● **What the task asks**: Should any entry seem unclear, still set it down exactly as given, along with all the others.

START Exercise input

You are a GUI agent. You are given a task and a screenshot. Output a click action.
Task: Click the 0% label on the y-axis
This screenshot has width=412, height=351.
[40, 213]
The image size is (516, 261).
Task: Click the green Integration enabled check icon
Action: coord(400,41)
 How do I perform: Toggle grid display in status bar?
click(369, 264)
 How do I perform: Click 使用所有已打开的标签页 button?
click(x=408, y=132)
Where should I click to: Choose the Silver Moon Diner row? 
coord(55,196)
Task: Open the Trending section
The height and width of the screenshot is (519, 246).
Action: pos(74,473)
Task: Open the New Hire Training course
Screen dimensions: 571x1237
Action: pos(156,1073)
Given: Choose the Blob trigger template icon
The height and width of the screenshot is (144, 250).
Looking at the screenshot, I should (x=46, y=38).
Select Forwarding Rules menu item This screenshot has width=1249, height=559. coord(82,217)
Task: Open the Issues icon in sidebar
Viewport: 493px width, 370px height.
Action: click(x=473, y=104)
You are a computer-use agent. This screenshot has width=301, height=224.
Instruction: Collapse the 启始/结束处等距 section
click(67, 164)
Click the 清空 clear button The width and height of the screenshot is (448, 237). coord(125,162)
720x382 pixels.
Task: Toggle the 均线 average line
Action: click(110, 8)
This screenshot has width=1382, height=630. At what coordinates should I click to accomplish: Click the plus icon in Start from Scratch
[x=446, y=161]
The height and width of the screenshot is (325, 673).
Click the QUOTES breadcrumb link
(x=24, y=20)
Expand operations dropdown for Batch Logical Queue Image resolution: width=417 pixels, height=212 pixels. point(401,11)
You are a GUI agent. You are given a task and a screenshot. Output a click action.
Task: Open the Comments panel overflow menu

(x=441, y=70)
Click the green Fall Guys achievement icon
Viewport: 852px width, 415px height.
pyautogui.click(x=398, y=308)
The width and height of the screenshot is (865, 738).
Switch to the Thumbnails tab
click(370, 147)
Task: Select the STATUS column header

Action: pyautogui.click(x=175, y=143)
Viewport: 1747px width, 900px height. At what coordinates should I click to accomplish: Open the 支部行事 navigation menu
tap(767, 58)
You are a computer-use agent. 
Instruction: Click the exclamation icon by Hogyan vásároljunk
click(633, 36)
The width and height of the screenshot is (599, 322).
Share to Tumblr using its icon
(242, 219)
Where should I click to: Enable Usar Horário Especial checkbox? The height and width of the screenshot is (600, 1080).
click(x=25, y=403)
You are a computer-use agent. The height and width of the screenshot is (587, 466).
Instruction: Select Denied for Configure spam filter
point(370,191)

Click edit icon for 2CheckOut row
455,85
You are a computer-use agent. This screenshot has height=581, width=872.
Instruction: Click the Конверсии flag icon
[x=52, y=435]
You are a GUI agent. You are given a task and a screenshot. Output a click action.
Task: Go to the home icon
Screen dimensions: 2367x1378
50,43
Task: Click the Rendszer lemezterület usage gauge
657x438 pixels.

END Exercise input

● **Output of the task**:
You are a GUI agent. You are given a task and a screenshot. Output a click action.
Task: Click the 0% label on the y-axis
This screenshot has width=412, height=351.
[40, 213]
The image size is (516, 261).
Task: Click the green Integration enabled check icon
Action: coord(400,41)
 How do I perform: Toggle grid display in status bar?
click(369, 264)
 How do I perform: Click 使用所有已打开的标签页 button?
click(x=408, y=132)
Where should I click to: Choose the Silver Moon Diner row? 
coord(55,196)
Task: Open the Trending section
The height and width of the screenshot is (519, 246).
Action: pos(74,473)
Task: Open the New Hire Training course
Screen dimensions: 571x1237
Action: pos(156,1073)
Given: Choose the Blob trigger template icon
The height and width of the screenshot is (144, 250).
Looking at the screenshot, I should (x=46, y=38).
Select Forwarding Rules menu item This screenshot has width=1249, height=559. coord(82,217)
Task: Open the Issues icon in sidebar
Viewport: 493px width, 370px height.
Action: click(x=473, y=104)
You are a computer-use agent. This screenshot has width=301, height=224.
Instruction: Collapse the 启始/结束处等距 section
click(67, 164)
Click the 清空 clear button The width and height of the screenshot is (448, 237). coord(125,162)
720x382 pixels.
Task: Toggle the 均线 average line
Action: click(110, 8)
This screenshot has width=1382, height=630. At what coordinates should I click to accomplish: Click the plus icon in Start from Scratch
[x=446, y=161]
The height and width of the screenshot is (325, 673).
Click the QUOTES breadcrumb link
(x=24, y=20)
Expand operations dropdown for Batch Logical Queue Image resolution: width=417 pixels, height=212 pixels. point(401,11)
You are a GUI agent. You are given a task and a screenshot. Output a click action.
Task: Open the Comments panel overflow menu

(x=441, y=70)
Click the green Fall Guys achievement icon
Viewport: 852px width, 415px height.
pyautogui.click(x=398, y=308)
The width and height of the screenshot is (865, 738).
Switch to the Thumbnails tab
click(370, 147)
Task: Select the STATUS column header

Action: pyautogui.click(x=175, y=143)
Viewport: 1747px width, 900px height. At what coordinates should I click to accomplish: Open the 支部行事 navigation menu
tap(767, 58)
You are a computer-use agent. 
Instruction: Click the exclamation icon by Hogyan vásároljunk
click(633, 36)
The width and height of the screenshot is (599, 322).
Share to Tumblr using its icon
(242, 219)
Where should I click to: Enable Usar Horário Especial checkbox? The height and width of the screenshot is (600, 1080).
click(x=25, y=403)
You are a computer-use agent. The height and width of the screenshot is (587, 466).
Instruction: Select Denied for Configure spam filter
point(370,191)

Click edit icon for 2CheckOut row
455,85
You are a computer-use agent. This screenshot has height=581, width=872.
Instruction: Click the Конверсии flag icon
[x=52, y=435]
You are a GUI agent. You are given a task and a screenshot. Output a click action.
Task: Go to the home icon
Screen dimensions: 2367x1378
50,43
Task: Click the Rendszer lemezterület usage gauge
657x438 pixels.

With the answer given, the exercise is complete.